Bradley Davies (born 9 January 1987) is a Welsh international rugby union player for the Ospreys in the Pro14. His is the son of the former lock for Pontypridd; Bleddyn Davies.

Career
Bradley's first position as a youngster was outside half where he played for Pontyclun juniors, at the age of 14 he then found his natural position at lock. Davies went on from there to play for Beddau youth and was a member of the Cardiff Blues academy before signing a professional contract with the Blues at 18.

International
Davies played for all age group levels for Wales and was captain of the under 20s squad when they won the Grand Slam in 2005.

In the summer of 2008 he was selected in the Welsh squad to tour South Africa but was not able to play due to injury. During the 2009 Six Nations Championship Davies made his Wales debut as a late replacement for Shane Williams against Scotland.

On 18 January 2010 he was named in the 35-man Wales national Squad for the 2010 Six Nations tournament.

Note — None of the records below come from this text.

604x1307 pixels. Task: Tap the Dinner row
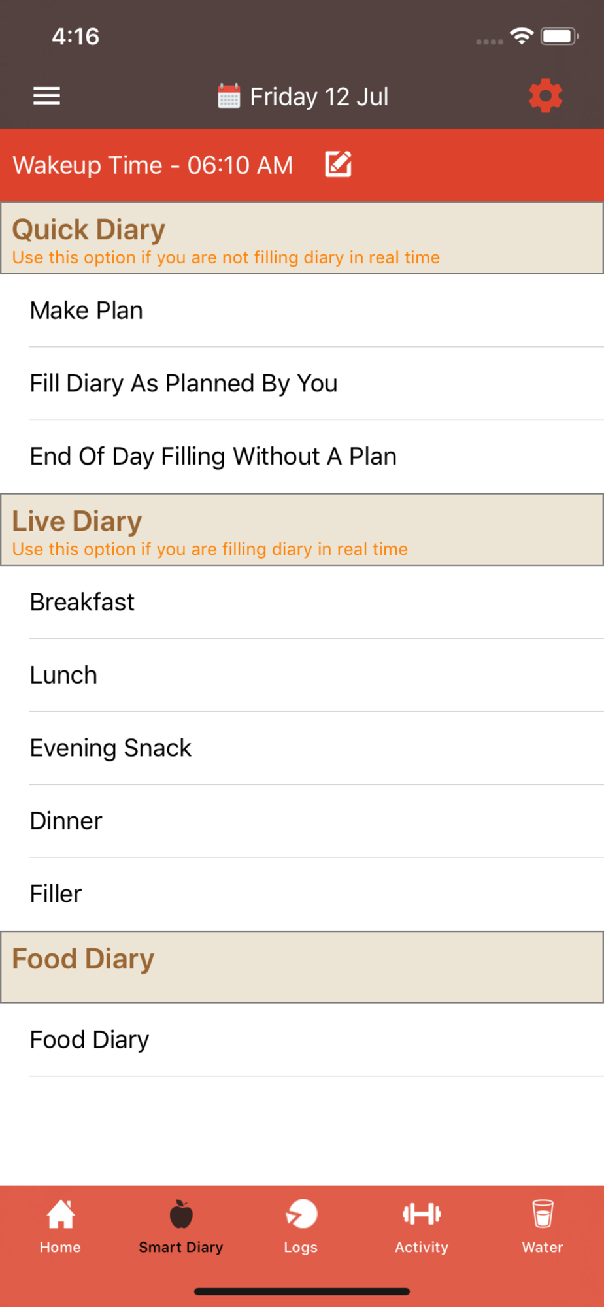coord(302,821)
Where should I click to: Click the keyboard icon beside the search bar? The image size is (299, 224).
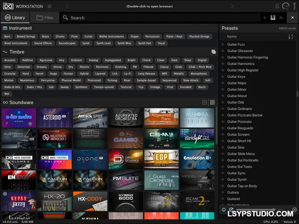coord(272,18)
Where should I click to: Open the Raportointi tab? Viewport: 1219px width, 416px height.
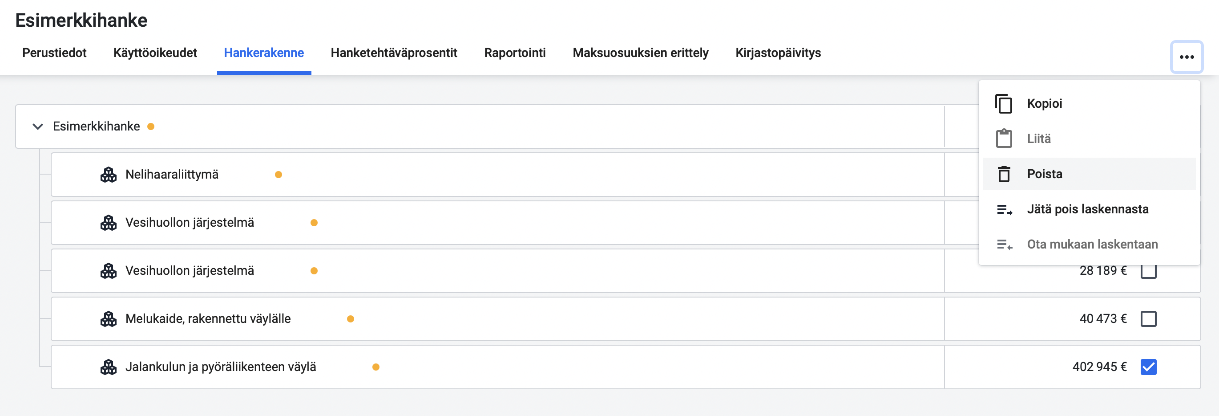click(x=515, y=53)
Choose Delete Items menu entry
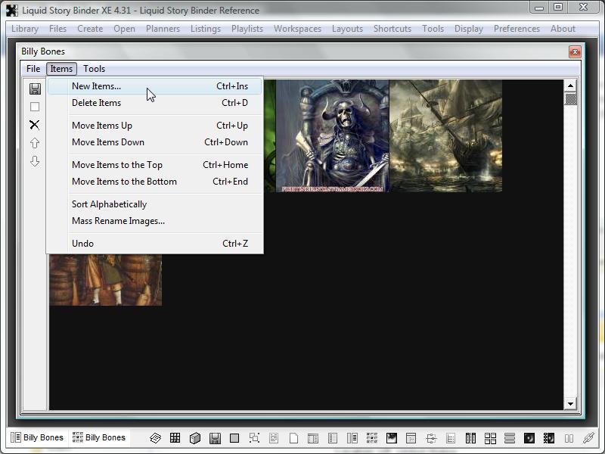605x454 pixels. (96, 103)
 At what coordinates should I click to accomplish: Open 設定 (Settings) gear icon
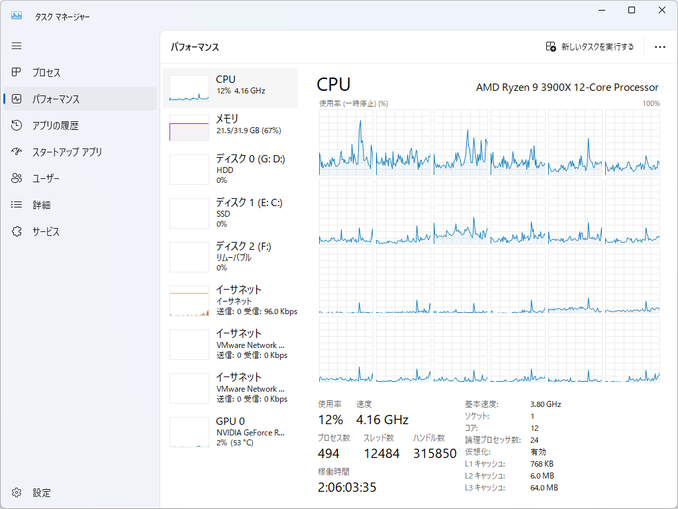tap(17, 492)
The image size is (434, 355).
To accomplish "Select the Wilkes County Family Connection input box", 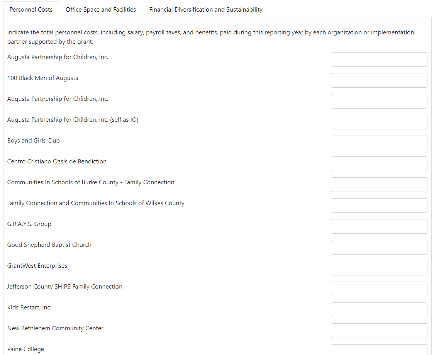I will (379, 206).
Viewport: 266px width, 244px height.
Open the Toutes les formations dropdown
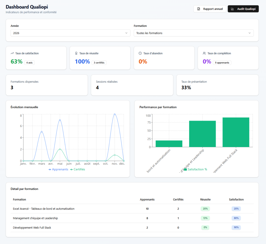(194, 33)
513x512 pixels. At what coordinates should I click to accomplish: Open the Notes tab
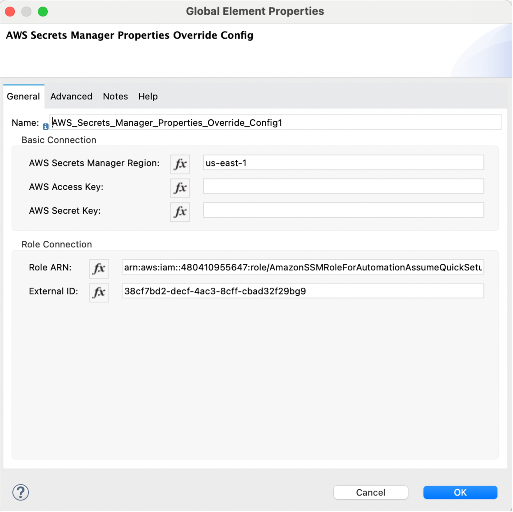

On 26 February 2010, Davies played in a loss against France and there was a minutes silence in honour of his mother Cheryl who died aged 46 the week before.

In the 2012 Six Nations Championship, Davies was back in the red of Wales and started in their clash with Ireland in the opening match of the weekend. The lock, however, was at the centre of a controversial incident as he was sin-binned for 'tip-tackling' Donnacha Ryan. Following this incident the player was cited by match officials and subsequently received a 7-week ban for foul play.

During the All Blacks end of year European Tour, controversy arose during the Wales vs. New Zealand test match on 24 November 2012. Within the first minute of the game, All Blacks hooker Andrew Hore swung his right arm, hitting Davies hard in the jaw from behind and knocking him unconscious. This incident was missed by referee Craig Joubert and his touch-judges, and no action towards Hore was taken on the field, however it is expected that Hore will face the judiciary for his actions and he may face an end of season suspension. This incident resulted in Davies being taken off of the field and taken to a hospital for further concussion assessment.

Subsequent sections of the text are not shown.